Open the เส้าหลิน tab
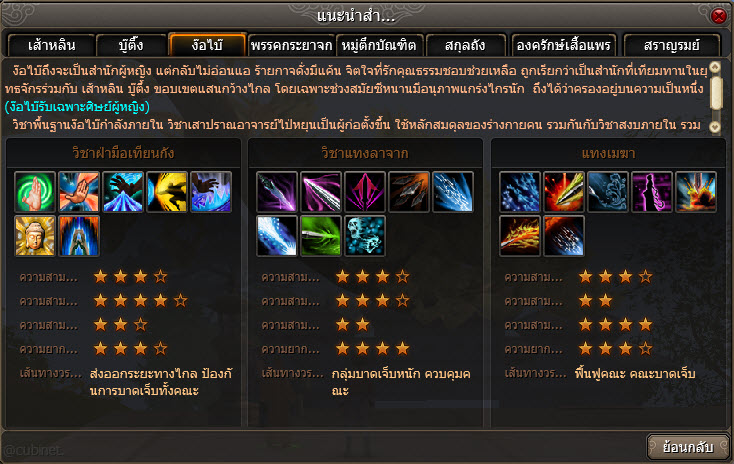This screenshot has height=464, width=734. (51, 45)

________________

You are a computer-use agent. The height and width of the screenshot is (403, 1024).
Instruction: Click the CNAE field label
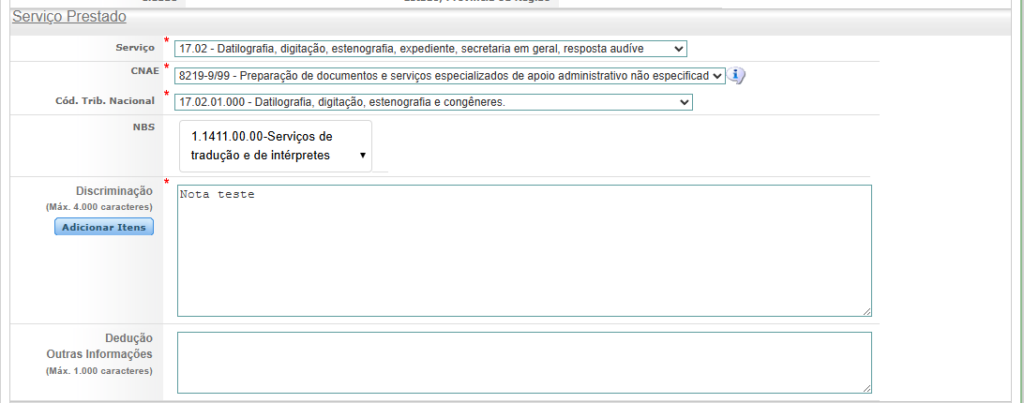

________________

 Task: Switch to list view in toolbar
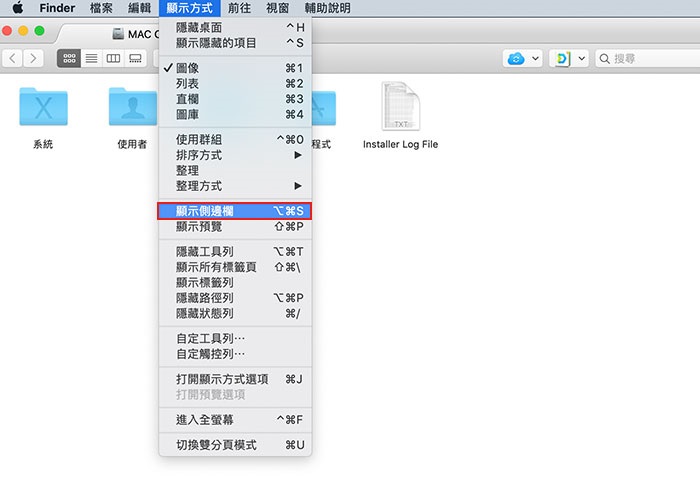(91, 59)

________________

## Exercise details
Your answer should be the lines of the listing above between the line holding "You are a computer-use" and the line holding "Instruction: Click the CNAE field label", inclusive, restated word for word and alone.

## Answer for the task
You are a computer-use agent. The height and width of the screenshot is (403, 1024).
Instruction: Click the CNAE field label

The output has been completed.